AFP: Seven Iranian-Americans who pleaded guilty to raising funds for a US-designated terrorist group made the plea so they can appeal their case before a higher court, a civil rights group said Thursday.
LOS ANGELES (AFP) – Seven Iranian-Americans who pleaded guilty to raising funds for a US-designated terrorist group made the plea so they can appeal their case before a higher court, a civil rights group said Thursday.
The six men and one woman entered the guilty pleas Wednesday, paving the way for a swift judgment in August.
They had been indicted by a federal grand jury in Los Angeles in 2001 on charges of providing funds to the Iranian opposition group Mujahedin-e Khalq, or MEK.
The charges carry a maximum penalty of 20 years in prison.
But after the eight-year legal battle, the American Civil Liberties Union said the group made the guilty plea agreement to enable them to head straight for an appeals court "on the grounds that their prosecution violates the US Constitution."
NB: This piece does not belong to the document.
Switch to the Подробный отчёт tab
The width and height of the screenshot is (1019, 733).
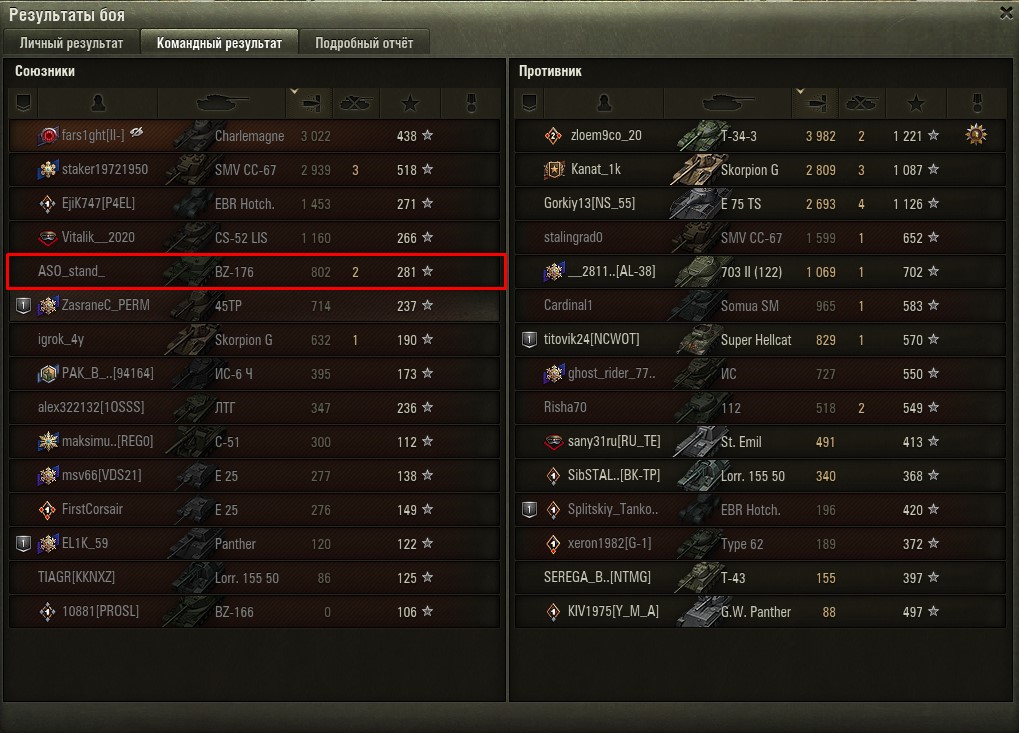coord(364,43)
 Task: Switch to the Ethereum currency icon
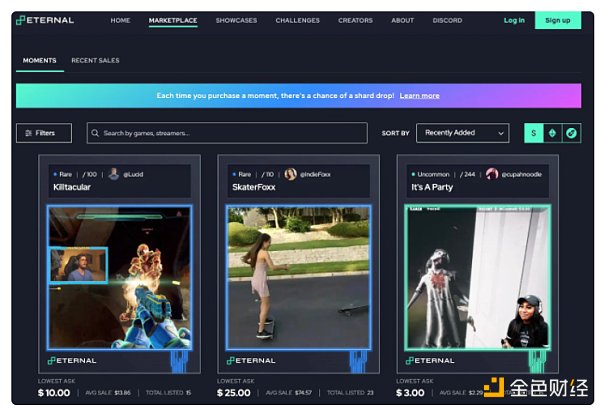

The group's challenge "focuses on the fact that the MEK does not threaten US national security, in large part because the US government has itself provided material support to the same group, as court documents obtained in the case revealed," the ACLU said in a statement.
As part of their guilty plea, an agreement was made that the government would drop over 100 charges, to which the seven have pleaded not guilty, the ACLU said.
The accused admitted in court to raising funds for the MEK from supporters and others at public places like the Los Angeles International Airport.
The MEK was designated a foreign terrorist organization by the United States in 1997.
Opponents of Iran's Islamic Republic, the MEK carried out operations against the clerical regime in Tehran from Iraq, under the protection of former president Saddam Hussein.